PROBLEM DESCRIPTION —
Replace "Open" with "Launch" in every line of the listing below and write the listing out again with nothing else changed, leaving out the pictures.
-------- STORED DATA
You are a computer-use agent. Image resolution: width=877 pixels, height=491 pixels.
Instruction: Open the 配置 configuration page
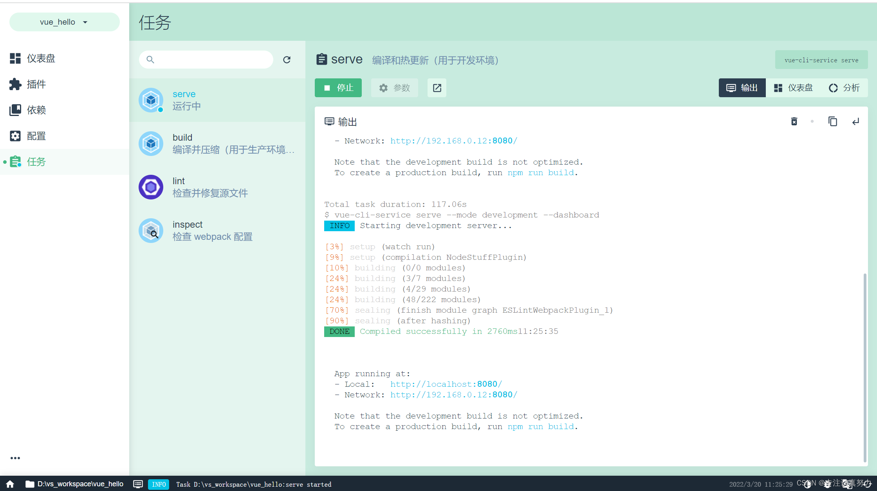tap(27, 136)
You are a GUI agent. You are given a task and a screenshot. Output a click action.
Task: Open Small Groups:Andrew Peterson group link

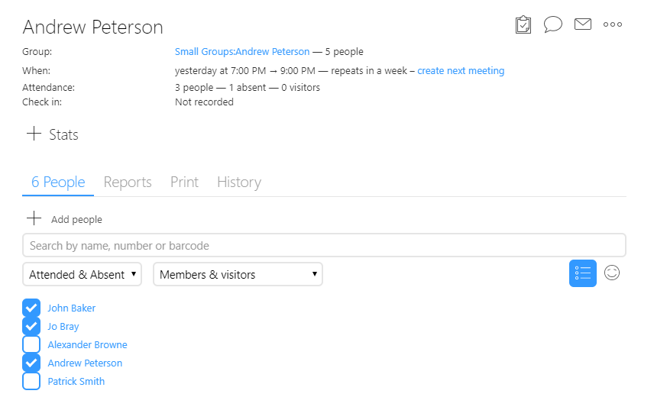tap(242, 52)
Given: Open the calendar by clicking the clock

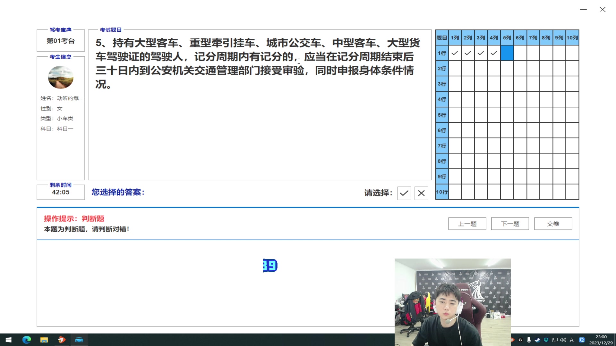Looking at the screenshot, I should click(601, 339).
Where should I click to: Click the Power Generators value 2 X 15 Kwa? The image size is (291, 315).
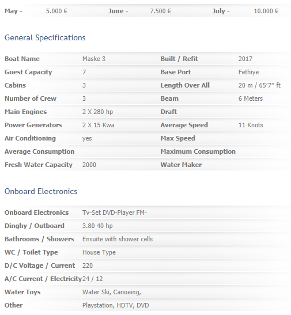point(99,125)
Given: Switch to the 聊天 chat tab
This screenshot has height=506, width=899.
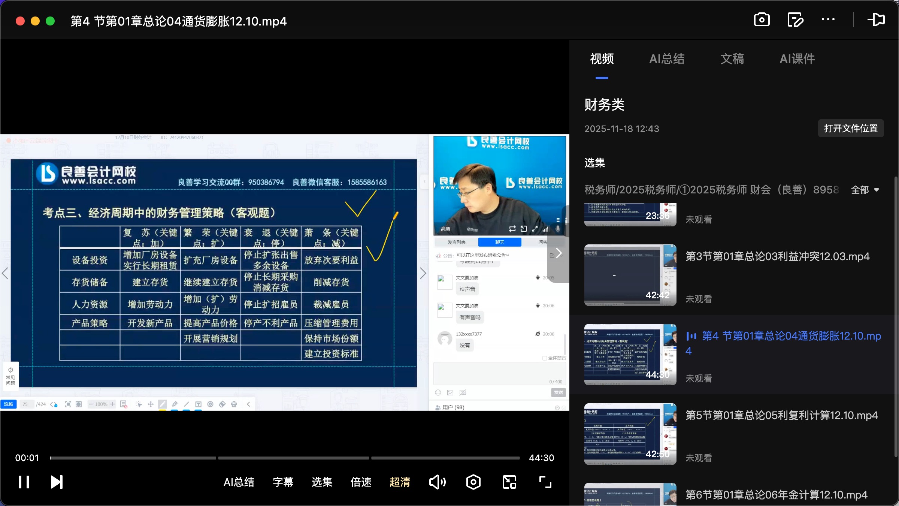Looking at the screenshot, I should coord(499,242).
----------------
THE OUTPUT —
You are a computer-use agent. Image resolution: width=877 pixels, height=491 pixels.
Instruction: Launch the 配置 configuration page
tap(27, 136)
You are a GUI agent. You are given a task and a screenshot. Output a click action.
Task: Launch Small Groups:Andrew Peterson group link

tap(242, 52)
Given: Launch the calendar by clicking the clock

Looking at the screenshot, I should click(601, 339).
Where should I click to: Click the Power Generators value 2 X 15 Kwa? The image size is (291, 315).
point(99,125)
Given: Switch to the 聊天 chat tab
This screenshot has height=506, width=899.
Looking at the screenshot, I should coord(499,242).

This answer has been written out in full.